+++ Input material

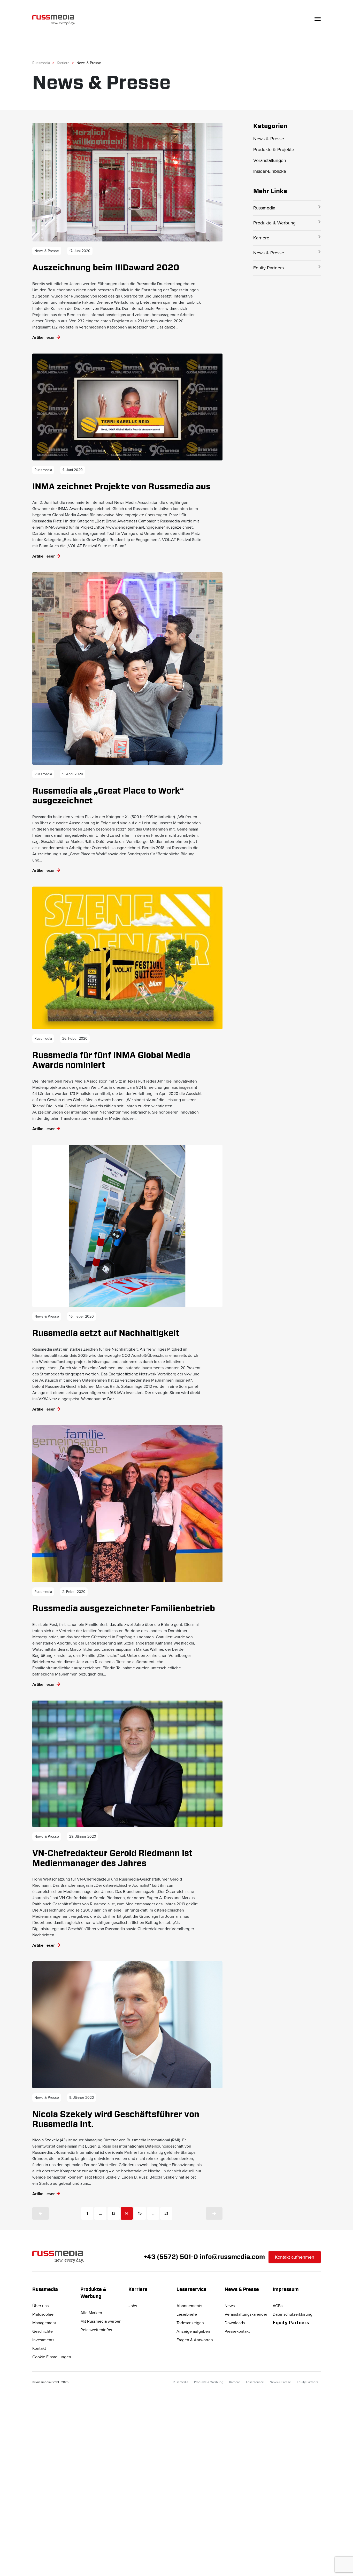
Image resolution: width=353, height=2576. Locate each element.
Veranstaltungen (269, 160)
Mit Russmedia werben (100, 2321)
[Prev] (40, 2213)
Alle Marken (91, 2312)
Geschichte (42, 2331)
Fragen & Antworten (195, 2340)
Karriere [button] (138, 2289)
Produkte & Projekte (273, 149)
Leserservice (255, 2382)
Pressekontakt (237, 2331)
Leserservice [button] (191, 2289)
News (230, 2305)
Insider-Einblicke (269, 171)
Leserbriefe (187, 2314)
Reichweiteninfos (96, 2329)
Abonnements (189, 2305)
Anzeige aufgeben (193, 2331)
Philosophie (42, 2314)
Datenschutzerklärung (292, 2314)
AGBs (277, 2305)
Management (44, 2323)
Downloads (235, 2323)
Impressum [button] (286, 2289)
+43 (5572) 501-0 (171, 2257)
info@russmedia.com (232, 2257)
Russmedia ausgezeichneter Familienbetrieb (123, 1608)
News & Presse (268, 139)
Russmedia (264, 208)
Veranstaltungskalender (246, 2314)
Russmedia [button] (45, 2289)
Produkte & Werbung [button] (93, 2293)
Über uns (40, 2305)
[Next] (214, 2213)
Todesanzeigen (190, 2323)
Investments (43, 2340)
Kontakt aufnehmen (294, 2257)
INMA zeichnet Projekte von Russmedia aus (121, 487)
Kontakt (39, 2348)
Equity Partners (268, 268)
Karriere (261, 238)
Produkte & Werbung (274, 223)
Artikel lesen (44, 337)
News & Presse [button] (242, 2289)
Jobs (132, 2305)
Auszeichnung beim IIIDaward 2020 (105, 268)
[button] (287, 126)
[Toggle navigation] (317, 19)
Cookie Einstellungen (51, 2357)
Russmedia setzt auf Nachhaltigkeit (105, 1333)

++++++

Task details - Please find every line in the records that contains the word "button", and copy it out.

Result for this exercise -
Karriere [button] (138, 2289)
Leserservice [button] (191, 2289)
Impressum [button] (286, 2289)
Russmedia [button] (45, 2289)
Produkte & Werbung [button] (93, 2293)
News & Presse [button] (242, 2289)
[button] (287, 126)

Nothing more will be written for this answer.